Sunday, February 12, 2023

To Avoid Dictatorship or Disintegration, Russia Must Become a Parliamentary Republic without a President, Khodorkovsky Says

Paul Goble

            Staunton, Feb. 10 – If Russia is to avoid either a continuing dictatorship or disintegration, Mikhail Khodorkovsky says, it must do away without a strong presidency and become a parliamentary republic. If it continues with a presidential system, it will face either dictatorship or, when that weakens, disintegration.

            In an interview with the Swiss newspaper Blick, the émigré Kremlin critic says Russia has two paths: “The first is the Yugoslav model, in which Russia will be divided into several states. This would be very dangerous and could lead to nuclear conflicts and new dictatorships” (blick.ch/ausland/er-plant-im-exil-den-aufbau-eines-neuen-russland-ex-oligarch-michail-chodorkowski-59-im-blick-interview-wir-muessen-putins-experten-abwerben-id18303087.html).

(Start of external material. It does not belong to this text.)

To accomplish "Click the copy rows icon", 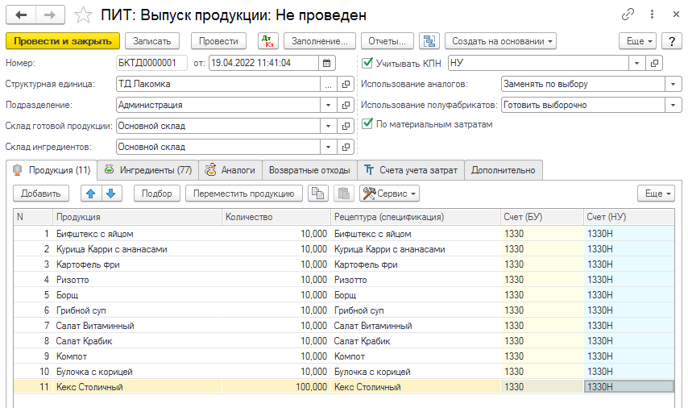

            The other less dangerous and thus far more preferable path is for Russia to become a genuinely federal republic without a president so that all interests could be represented and so that no future president would be able to amass so much power in his hands and thus become a a dictator.

            Making this change, Khodorkovsky says, won’t be easy and will require “no less than 20 years;” but unless it is made, Russia will remain either a dictatorship or it will disintegrate. Both paths threaten not only the peoples of Russia but that country’s neighbors and indeed the entire world.

            The opposition figure’s words are important both as a proposal and as a judgment about the mistakes of the past. As a proposal, they represent an effort to find a way forward that would hold all or almost all of the country together without it remaining a dictatorship given to repression and aggression.

            As a judgment about the past, they are implicitly but nonetheless in fact a damning finding about the decision of Mikhail Gorbachev to create a Soviet presidency and Boris Yeltsin to continue that office in the Russian Federation, decisions that were enthusiastically welcomed by Western and especially American leaders at the time.

            Both the peoples of Russia and the leaders of the West failed to see that any president would be tempted to arrogate to himself so much power that the possibilities for democracy and federalism would almost inevitably be undercut by the Russian traditions of centralism and authoritarianism, as in fact happened with Gorbachev, Yeltsin and especially Putin.

            Had post-Soviet Russia become a parliamentary republic instead of a presidentialist one, it is likely that it would have lost some of the non-Russian republics on its periphery; but it is also likely, as Khodorkovsky clearly understands, that there would have at least been a real chance for democracy and federalism for the rest.